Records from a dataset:
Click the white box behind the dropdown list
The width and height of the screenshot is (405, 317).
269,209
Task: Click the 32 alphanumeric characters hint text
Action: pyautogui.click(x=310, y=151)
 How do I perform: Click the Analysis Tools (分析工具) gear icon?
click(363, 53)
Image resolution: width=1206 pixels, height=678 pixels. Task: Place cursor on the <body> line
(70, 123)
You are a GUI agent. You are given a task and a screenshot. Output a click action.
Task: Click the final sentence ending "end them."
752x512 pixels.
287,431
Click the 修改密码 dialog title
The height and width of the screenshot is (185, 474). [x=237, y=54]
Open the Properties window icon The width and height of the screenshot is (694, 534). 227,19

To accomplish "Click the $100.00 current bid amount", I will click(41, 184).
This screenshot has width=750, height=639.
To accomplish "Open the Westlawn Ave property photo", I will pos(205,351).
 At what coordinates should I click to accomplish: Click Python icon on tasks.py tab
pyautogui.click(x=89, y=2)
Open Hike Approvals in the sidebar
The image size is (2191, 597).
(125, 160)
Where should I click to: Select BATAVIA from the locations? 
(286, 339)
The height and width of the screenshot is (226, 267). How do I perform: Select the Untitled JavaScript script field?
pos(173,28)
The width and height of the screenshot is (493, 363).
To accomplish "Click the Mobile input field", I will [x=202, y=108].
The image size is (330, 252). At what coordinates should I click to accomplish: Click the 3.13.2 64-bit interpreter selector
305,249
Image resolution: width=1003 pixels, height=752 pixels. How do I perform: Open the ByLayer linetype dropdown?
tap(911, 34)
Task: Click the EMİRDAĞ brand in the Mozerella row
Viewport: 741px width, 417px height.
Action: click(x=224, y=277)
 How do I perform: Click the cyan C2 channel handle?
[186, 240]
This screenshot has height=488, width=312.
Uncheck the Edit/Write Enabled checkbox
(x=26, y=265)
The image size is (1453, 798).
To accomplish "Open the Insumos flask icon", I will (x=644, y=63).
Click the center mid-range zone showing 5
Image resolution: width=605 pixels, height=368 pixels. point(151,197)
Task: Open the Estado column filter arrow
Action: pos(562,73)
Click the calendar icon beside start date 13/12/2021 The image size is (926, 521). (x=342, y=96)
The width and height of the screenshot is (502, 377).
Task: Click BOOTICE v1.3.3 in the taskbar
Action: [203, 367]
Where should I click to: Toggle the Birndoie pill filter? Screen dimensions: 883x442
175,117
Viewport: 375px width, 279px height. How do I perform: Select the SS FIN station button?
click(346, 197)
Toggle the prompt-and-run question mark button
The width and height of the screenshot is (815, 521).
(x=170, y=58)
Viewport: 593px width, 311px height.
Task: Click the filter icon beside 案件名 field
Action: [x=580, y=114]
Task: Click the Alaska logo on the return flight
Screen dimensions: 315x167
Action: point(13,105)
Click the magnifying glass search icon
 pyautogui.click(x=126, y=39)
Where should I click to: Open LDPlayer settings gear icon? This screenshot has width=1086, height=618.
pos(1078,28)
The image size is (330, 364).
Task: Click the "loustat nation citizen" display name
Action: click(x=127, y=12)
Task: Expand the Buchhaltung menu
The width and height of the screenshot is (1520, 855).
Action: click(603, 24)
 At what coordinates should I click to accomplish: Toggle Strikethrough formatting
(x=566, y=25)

#### Task details:
Go through the entries and return each line where the word "will" occurs.

#### Answer to the problem:
To accomplish "Click the $100.00 current bid amount", I will click(41, 184).
To accomplish "Open the Westlawn Ave property photo", I will pos(205,351).
To accomplish "Click the Mobile input field", I will [x=202, y=108].
To accomplish "Open the Insumos flask icon", I will (x=644, y=63).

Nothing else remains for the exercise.